Narrow Band Imaging Might be a Promising Diagnostic Intervention in Non-Muscle Invasive Bladder Cancer
Introduction
Although the white light cystoscopy (WLC) is a gold standard for detecting bladder cancer, it is associated with a poor diagnostic accuracy in detectingcarcinoma in situand small / flatter lesions. Hence different imaging techniques with a better tumor detection rate have been developed. However, some studies have shown that the newer techniques might have high false positive rates (FPRs) than WLC. Photodynamic diagnosis (PDD) utilizes blue-violet light with intravesical instillation of 5-aminolevulinic acid (5-ALA) or hexaminolevulinic acid (HAL). Narrow band imaging (NBI) is a new image processing technique which avoids the need for intravesical administration and has a higher diagnostic accuracy than WLC as demonstrated by a few studies.
Aim
This is the first systematic review and meta-analysis which evaluated the diagnostic performance of image technique based transurethral resection as compared to WLC.
Method
Study Design
- Studies were identified using PubMed/MEDLINE, Web of Science, EMBASE, Cochrane Library and Central Register of Controlled Trials databases
- Studies included patients diagnosed with non-muscle invasive bladder cancer (NMIBC) or recurrent tumors
- The studies reporting the diagnostic accuracy of PDD with 5-ALA, PDD with HAL or NBI with WLC as a reference standard at the patient or lesion level were included
- Data were pooled using a random effect diagnostic meta-analysis and subgroup analyses were performed
Endpoints
- Pooled sensitivity (SSY)
- Specificity (SPY)
- Diagnostic OR (DOR)
- Area under the receiver operating characteristic curve (AUROC) values per group for NBI, HAL, 5-ALA at the lesion or patient level
Results
- A total of 26 studies comprising of 3979 patients were included. Overall, all studies reported methodology for the index test and reference standard clearly, without a significant source of potential bias.

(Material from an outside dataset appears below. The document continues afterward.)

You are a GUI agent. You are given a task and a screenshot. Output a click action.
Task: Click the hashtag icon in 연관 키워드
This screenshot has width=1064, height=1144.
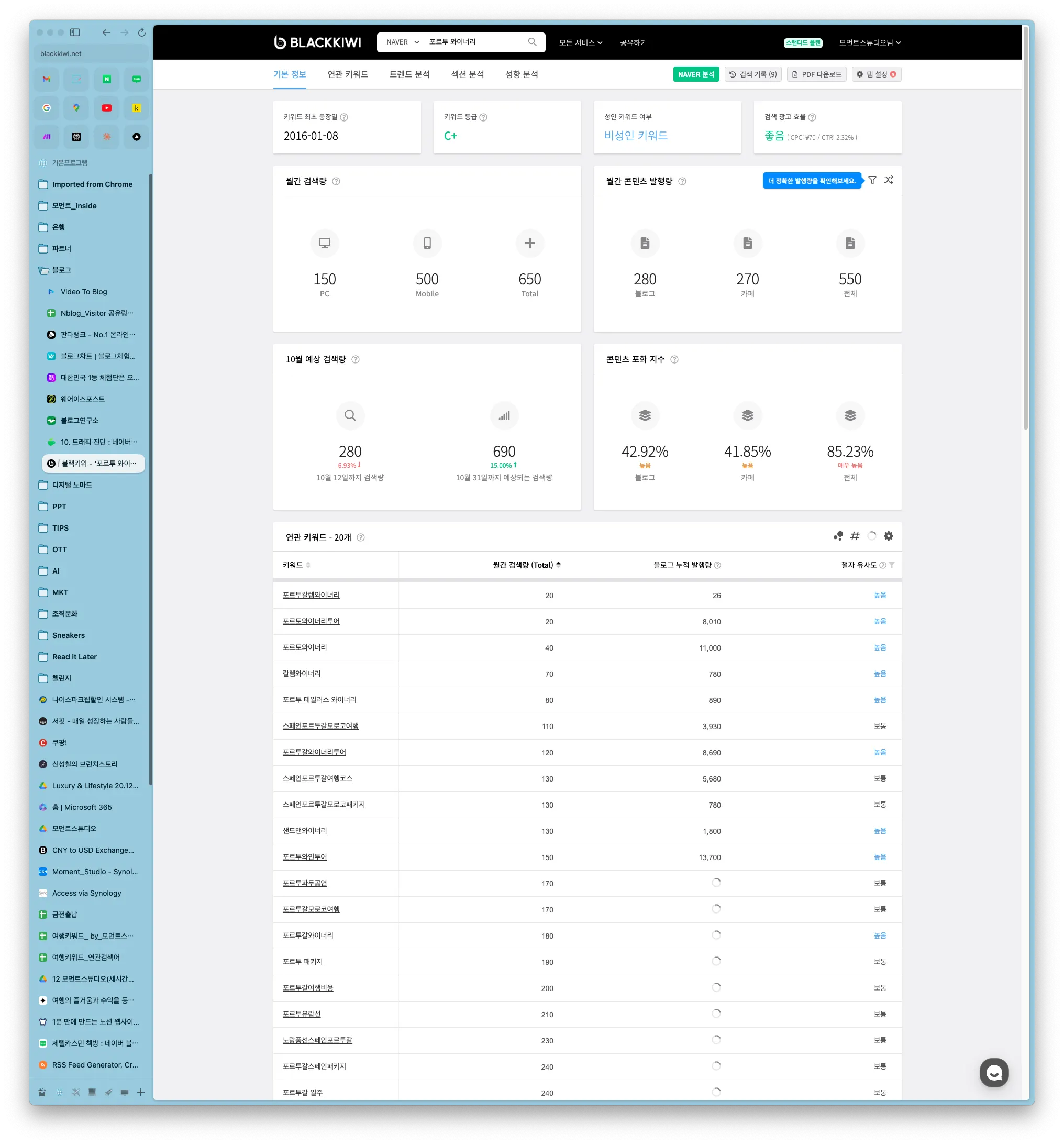(855, 536)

Among them 69% (18/26) of the studies were presented as low or unclear risk of bias across most domains.
- NBI demonstrated the highest diagnostic accuracy as compared to WLC at the lesion level with SSY 0.94, SPY 0.79, DOR 40.09 and AUROC 0.88
- At the patient level too, NBI had the highest DOR 358.71
- The comparison of diagnostic endpoints is shown in table 1.
|
| NBI | HAL | 5-ALA |
| Pooled DOR values | 40.09 | 78.14 | 18.14 |
| AUROC values | 0.88 | 0.94 | 0.82 |
| Pooled SSY | 0.94 | 0.95 | 0.90 |
| Pooled SPY | 0.79 | 0.81 | 0.69 |
- The findings of the subgroup analyses which was conducted on studies with low to moderate risk of bias (ROB) and atleast 100 patients at lesion level were consistent with the overall analysis
- The comparison-adjusted funnel plots of the diagnostic meta-analysis were not suggestive of any publication bias
Conclusion
- The diagnostic accuracy of image technique based transurethral resection such as narrow band imaging (NBI), 5-aminolevulinic acid (5-ALA) and hexaminolevulinic acid (HAL) was superior to that of WLC
- NBI demonstrated the best diagnostic performance outcomes and might be the most promisingdiagnostic technique for non-muscle invasive bladder cancer
BMJ Open. 2019 Oct 17;9(10):e028173. Doi: 10.1136/bmjopen-2018-028173.